And fork at the Unix level does not inherit any of the Mach ports that are associated with a task. It just basically creates a new task, shared memory space, but no shared ports. You can end up with an issue if you're in a Mac OS X application and you call fork.

You can end up in a situation where the address space of the new application that you got by forking thinks that there are certain services available to it that it had already established connections to, but they're not there because the ports that back those aren't there. So, again, this is, you know, one of those areas where you have to be careful when dealing at the higher levels. Don't dip down to the BSD or the Mach level too much. And if you do, be careful about some of these interaction issues.

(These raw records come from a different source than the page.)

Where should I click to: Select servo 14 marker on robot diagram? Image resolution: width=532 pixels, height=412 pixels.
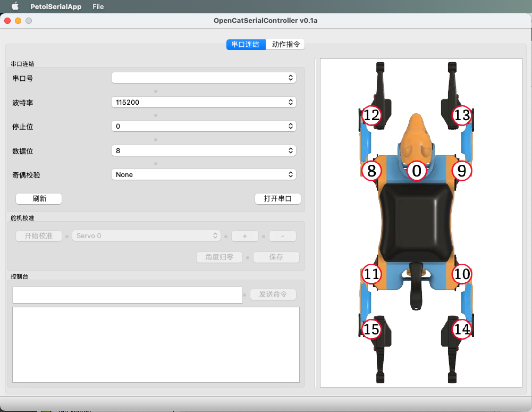(x=462, y=329)
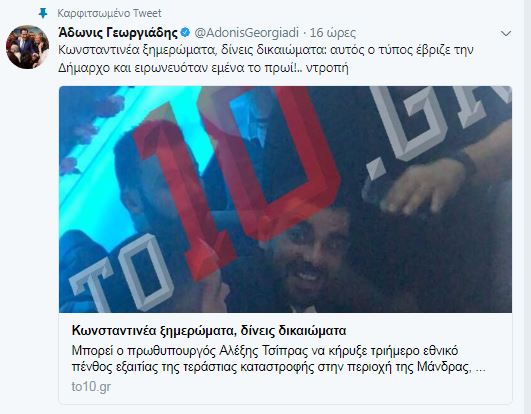Click the blue verified badge next to name
Viewport: 531px width, 414px height.
coord(186,32)
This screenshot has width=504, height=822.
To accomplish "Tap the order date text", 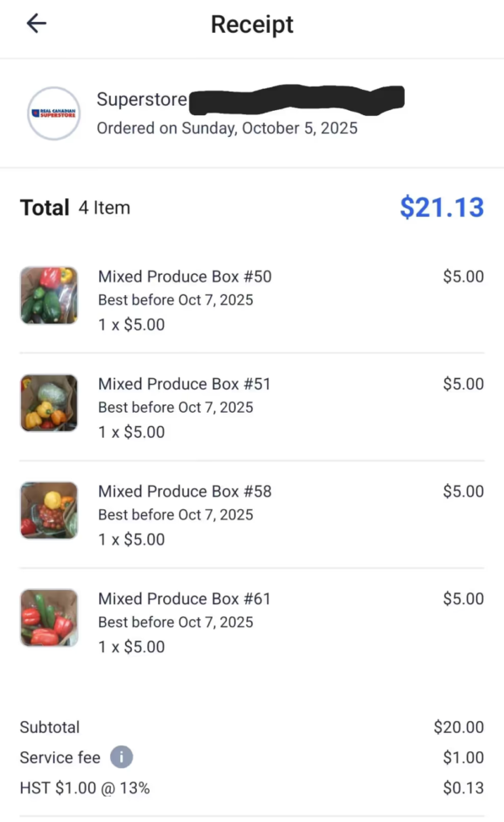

So what's new in Jaguar in this space? All right, well, performance, performance, performance, there's...that's our main goal. But process creation and process exit, there's been a lot of work to make those even faster than they were before. One of the big areas, now that in the BSD world, signals are part of the process space, we now have a lot more adherent POSIX signal semantics. And so we have all the SIG action options that we were missing in 10.1.

But where are we going? Well, performance boost, performance boost, performance boost. That's basically where we're going. One of the things beyond just trying to make what we do better is trying to make our services match the higher-level services better. Launch Services is a spawn kind of facility. It allows applications to just be created. It's not make a copy of myself and then turn myself into something. It's just create. And so we're looking at things like the POSIX spawn or other versions, variants of the same thing to provide facilities for the higher levels that match their semantics better.

And we're looking at, you know, even more of the POSIX signal stuff. POSIX now defines 128 different signal levels that you can send. There's definitely some interest from some of the people. I think if you have interest in that area, you ought to bring that forward. But POSIX also specified in their real-time versions a real-time signal delivery mechanism.

We've looked at that, and we've decided, well, you know, we like the 128. That sounds pretty good. But the real-time delivery kind of conflicts with some of the real-time behaviors that we have for other things, and in particular, conflict with some of the run loop support and things like that. And so we're probably not going to delve into that world.

Alright, so now we have processes. Processes are basically an area in which threads run. So let's talk about threads. Well, every thread in the system is a Mach thread, pretty much. There are some things that people call threads at some of the higher level that aren't fully Mach threads, but everything you're going to typically deal with is a Mach thread.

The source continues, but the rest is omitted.